Namely, consider all monomials $M_{i_0\cdots i_n}(x)=x_0^{i_0}\cdots x_n^{i_n}$ (there are $N+1=\binom {n+d}{d}$ of them) and embed $\mathbb P ^n$ into $\mathbb P ^N$ by $ver:x\mapsto (\cdots :M_{i_0\cdots i_n}(x)):\cdots) $.
The image of $\mathbb P^n$ under $ver$ is a subvariety $V\subset \mathbb P ^N$ and the image of $U_F$ is a closed subvariety of the affine variety $\mathbb P ^N\setminus L_F$, where $L_F\subset \mathbb P ^N$ is a hyperplane which I invite you to define.
Thus $U_F$ is affine, isomorphic to the closed subvariety $(\mathbb P ^N\setminus L_F)\cap V$ of $\mathbb P ^N\setminus L_F\cong \mathbb A^N$ alluded to above.

Edit
The Veronese embedding gives an incredibly elementary proof that two curves in $\mathbb P^2$intersect: see here.
An obvious adaptation of the proof shows just as easily that a hypersurface in $\mathbb P^n$ intersects any irreducible subvariety of $\mathbb P^n$ containing more than one point (i.e. a positive dimensional subvariety, but I don't want to use the less elementary concept of dimension)

Second Edit
Here is how to define the hyperplane $L_F$ which I "invited" to define in my answer.
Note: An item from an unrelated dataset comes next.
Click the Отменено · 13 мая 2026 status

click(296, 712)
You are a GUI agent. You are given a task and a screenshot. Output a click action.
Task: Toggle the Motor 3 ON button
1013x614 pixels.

The coordinates in $\mathbb P ^N$ are indexed by the same multi-indices $I=(i_0,\cdots, i_n)$ which define the monomials $M_{i_0,\cdots, i_n}(x)$, so that a point in $\mathbb P ^N$ has coordinates $(\cdots :z_I:\cdots)_I$ .
If the homogeneous polynomial $F$ is explicitly written as $F(x)=\sum a_Ix_0^{i_0}\cdots x_n^{i_n}$, then the equation of the hyperplane $L_F$ is just $l_F(\cdots,z_I,\cdots)=\sum a_Iz_I=0$, where $l_F(\cdots ,z_I,\cdots)=\sum a_Iz_I$ is a linear form in the coordinates $z_I$ of $\mathbb P ^N$.
In a sense Veronese has transformed a homogeneous polynomial $F(\cdots ,x_i,\cdots)$ of degree $d$ into a form $l_F(\cdots ,z_I,\cdots)$ of degree $1$ by (dramatically!) increasing the number of variables.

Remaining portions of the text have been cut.